Traditional O3-type Li-rich layered materials are attractive with ultra-high specific capacities, but suffering from inherent problems of voltage hysteresis and poor cycle performance. As an alternative, O2-type materials show the potential to improve the oxygen redox reversibility and structural stability. However, their structure-performance relationship is still unclear. Here, we investigate the correlation between the Li component and dynamic chemical reversibility of O2-type Li-rich materials. By exploring the formation mechanism of a series of materials prepared by Na/Li exchange, we reveal that insufficient Li leads to an incomplete replacement, and the residual Na in the Li-layer would hinder the fast diffusion of Li⁺. Moreover, excessive Li induces the extraction of interlayer Li during the melting chemical reaction stage, resulting in a reduction in the valence of Mn, which leads to a severe Jahn-Teller effect. Structural detection confirms that the regulation of Li can improve the cycle stability of Li-rich materials and suppress the trend of voltage fading. The reversible phase evolution observed in in-situ X-ray diffraction confirms the excellent structural stability of the optimized material, which is conducive to capacity retention. This work highlights the significance of modulating dynamic electrochemical performance through the intrinsic structure.
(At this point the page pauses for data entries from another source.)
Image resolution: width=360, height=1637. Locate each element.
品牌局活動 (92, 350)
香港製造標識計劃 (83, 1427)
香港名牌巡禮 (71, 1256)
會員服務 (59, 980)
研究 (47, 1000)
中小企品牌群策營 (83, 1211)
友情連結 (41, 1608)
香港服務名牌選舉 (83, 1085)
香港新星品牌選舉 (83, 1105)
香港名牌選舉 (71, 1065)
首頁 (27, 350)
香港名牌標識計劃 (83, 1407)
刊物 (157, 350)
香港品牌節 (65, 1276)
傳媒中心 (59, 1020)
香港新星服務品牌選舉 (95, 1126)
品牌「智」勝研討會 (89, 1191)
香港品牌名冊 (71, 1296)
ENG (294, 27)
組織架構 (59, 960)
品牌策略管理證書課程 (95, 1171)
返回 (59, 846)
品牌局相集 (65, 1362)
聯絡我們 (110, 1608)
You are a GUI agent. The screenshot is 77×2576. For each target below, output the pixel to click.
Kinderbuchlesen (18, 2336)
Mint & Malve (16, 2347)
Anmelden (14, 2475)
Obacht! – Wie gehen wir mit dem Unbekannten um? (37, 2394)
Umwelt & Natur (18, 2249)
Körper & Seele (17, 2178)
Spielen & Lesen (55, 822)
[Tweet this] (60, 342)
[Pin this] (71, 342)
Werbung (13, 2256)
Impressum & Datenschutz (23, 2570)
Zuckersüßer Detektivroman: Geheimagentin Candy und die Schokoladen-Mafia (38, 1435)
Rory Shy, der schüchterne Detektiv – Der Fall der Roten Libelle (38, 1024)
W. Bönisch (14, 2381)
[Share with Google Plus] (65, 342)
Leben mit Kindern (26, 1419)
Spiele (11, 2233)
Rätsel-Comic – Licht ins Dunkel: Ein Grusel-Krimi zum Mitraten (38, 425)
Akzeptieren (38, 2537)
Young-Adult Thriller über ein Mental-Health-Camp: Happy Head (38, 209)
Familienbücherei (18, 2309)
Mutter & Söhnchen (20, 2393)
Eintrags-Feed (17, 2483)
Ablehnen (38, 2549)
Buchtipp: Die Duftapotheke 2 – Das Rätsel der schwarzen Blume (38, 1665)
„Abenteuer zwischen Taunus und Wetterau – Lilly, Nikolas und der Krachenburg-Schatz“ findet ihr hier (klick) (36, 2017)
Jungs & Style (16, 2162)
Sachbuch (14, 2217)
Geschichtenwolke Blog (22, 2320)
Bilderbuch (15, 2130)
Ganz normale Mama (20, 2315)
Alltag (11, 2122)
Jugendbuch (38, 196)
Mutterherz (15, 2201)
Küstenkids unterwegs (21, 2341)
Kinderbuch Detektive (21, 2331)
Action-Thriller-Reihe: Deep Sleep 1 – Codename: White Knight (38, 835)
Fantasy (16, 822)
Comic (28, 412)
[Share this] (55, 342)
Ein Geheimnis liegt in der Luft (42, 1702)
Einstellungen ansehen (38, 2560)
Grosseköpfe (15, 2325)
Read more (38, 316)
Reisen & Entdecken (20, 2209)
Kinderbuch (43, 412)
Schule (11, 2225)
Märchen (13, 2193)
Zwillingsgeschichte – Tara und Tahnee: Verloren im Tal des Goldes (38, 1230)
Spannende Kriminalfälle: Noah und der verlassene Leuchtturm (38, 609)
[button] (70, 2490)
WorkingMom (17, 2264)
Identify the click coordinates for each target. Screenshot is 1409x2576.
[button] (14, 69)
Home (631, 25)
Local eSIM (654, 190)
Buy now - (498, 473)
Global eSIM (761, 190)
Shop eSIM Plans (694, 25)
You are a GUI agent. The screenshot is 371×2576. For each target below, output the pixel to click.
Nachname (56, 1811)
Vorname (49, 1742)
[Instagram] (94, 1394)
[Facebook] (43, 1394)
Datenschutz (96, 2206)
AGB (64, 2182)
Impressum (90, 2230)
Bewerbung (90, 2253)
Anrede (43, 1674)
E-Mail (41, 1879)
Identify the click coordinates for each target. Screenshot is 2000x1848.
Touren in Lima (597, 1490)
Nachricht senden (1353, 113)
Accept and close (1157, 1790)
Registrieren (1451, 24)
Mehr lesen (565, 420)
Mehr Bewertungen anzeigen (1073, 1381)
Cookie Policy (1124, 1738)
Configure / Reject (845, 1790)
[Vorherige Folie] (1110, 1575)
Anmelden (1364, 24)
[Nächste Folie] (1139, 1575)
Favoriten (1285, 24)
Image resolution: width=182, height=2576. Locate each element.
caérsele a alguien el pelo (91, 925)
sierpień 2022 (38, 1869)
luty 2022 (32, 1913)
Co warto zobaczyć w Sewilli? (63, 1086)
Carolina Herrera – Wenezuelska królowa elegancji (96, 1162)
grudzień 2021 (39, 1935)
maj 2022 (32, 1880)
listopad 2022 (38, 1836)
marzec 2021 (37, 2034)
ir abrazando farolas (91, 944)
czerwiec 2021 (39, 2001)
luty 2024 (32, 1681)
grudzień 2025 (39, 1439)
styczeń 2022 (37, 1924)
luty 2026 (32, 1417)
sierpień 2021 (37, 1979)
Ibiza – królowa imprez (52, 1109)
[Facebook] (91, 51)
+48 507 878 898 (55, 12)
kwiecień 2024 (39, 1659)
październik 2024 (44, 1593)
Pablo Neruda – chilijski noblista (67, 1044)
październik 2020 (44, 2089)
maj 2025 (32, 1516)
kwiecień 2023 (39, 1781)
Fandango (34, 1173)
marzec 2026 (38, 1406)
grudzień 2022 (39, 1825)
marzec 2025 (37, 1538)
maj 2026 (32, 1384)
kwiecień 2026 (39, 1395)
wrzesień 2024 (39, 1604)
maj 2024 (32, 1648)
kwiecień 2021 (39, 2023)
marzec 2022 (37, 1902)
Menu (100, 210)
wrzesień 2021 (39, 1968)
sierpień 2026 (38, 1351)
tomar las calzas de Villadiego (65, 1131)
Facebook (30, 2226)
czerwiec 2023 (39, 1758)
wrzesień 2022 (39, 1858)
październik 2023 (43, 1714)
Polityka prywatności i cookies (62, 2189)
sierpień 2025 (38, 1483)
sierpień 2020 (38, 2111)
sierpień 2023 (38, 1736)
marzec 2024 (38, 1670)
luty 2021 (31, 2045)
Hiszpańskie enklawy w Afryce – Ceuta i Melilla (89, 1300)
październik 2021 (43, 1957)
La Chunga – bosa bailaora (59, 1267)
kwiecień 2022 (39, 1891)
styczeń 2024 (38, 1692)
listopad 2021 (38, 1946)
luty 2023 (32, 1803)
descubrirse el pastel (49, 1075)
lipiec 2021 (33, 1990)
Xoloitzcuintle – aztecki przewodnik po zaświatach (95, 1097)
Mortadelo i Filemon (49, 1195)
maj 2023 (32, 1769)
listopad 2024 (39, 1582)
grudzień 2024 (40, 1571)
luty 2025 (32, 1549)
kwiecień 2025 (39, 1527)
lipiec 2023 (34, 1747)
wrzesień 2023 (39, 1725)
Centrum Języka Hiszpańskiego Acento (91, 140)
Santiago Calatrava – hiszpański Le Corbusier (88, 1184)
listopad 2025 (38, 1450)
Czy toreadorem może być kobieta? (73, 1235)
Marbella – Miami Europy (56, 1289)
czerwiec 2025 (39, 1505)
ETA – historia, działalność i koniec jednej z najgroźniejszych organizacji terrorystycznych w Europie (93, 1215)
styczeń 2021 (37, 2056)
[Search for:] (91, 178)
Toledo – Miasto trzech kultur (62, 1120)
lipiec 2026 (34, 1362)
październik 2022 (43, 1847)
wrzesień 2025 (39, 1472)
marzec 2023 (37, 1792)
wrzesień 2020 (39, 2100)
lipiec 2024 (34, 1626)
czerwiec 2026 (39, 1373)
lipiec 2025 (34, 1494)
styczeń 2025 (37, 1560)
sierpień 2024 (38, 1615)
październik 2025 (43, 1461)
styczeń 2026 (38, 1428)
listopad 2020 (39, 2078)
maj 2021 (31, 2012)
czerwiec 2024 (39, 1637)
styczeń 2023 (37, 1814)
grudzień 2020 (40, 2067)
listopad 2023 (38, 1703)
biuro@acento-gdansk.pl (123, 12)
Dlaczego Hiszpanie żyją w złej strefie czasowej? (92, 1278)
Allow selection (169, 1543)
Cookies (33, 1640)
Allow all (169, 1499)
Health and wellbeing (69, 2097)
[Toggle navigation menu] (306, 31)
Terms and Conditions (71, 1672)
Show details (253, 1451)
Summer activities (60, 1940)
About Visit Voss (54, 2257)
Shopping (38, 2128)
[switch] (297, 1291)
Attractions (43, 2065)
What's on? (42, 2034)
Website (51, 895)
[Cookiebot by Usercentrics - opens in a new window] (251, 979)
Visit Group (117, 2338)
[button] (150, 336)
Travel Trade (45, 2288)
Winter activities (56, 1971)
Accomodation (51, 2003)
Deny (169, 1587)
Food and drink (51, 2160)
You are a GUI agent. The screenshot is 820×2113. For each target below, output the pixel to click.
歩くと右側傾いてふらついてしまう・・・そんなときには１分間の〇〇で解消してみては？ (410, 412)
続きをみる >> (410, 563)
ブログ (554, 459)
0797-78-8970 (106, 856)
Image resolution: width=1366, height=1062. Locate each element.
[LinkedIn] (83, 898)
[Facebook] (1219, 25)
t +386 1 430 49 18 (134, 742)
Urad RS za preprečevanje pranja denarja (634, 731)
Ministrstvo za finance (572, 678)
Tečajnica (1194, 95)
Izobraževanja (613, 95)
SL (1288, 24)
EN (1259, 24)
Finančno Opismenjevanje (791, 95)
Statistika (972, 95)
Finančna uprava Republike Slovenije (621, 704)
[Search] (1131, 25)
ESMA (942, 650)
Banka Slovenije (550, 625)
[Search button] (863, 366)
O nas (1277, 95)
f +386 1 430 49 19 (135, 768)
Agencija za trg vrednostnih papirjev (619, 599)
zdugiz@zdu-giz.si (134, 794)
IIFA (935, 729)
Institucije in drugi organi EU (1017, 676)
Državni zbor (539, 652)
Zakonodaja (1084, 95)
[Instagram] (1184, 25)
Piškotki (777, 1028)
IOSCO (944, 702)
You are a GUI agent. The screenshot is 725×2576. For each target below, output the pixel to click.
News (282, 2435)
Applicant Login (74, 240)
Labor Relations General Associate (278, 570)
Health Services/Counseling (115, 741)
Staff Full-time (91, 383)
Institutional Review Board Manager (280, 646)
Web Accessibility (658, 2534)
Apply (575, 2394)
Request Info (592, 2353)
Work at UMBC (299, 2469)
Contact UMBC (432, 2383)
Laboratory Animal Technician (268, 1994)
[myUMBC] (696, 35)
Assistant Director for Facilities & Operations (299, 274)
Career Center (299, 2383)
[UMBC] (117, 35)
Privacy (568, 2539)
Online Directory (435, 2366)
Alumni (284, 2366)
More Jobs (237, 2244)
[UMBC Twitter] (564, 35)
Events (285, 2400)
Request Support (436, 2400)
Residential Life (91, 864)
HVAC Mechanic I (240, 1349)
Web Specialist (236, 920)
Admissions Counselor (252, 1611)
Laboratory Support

传统的 O3 型富锂层状材料具有超高的比容量，但存在电压滞后和循环性能差的固有问题。作为替代方案，O2 型材料显示出改善氧氧化还原可逆性和结构稳定性的潜力。然而，它们的结构-性能关系仍不清楚。在这里，我们研究了锂组分与 O2 型富锂材料的动态化学可逆性之间的相关性。通过探索Na/Li交换制备的一系列材料的形成机制，我们发现Li不足导致置换不完全，Li层中残留的Na会阻碍Li ⁺的快速扩散. 此外，过量的Li会在熔融化学反应阶段引起夹层Li的析出，导致Mn的化合价降低，从而导致严重的Jahn-Teller效应。结构检测证实，锂的调节可以提高富锂材料的循环稳定性并抑制电压衰减趋势。在原位 X 射线衍射中观察到的可逆相演变证实了优化材料的优异结构稳定性，有利于容量保持。这项工作突出了通过内在结构调节动态电化学性能的重要性。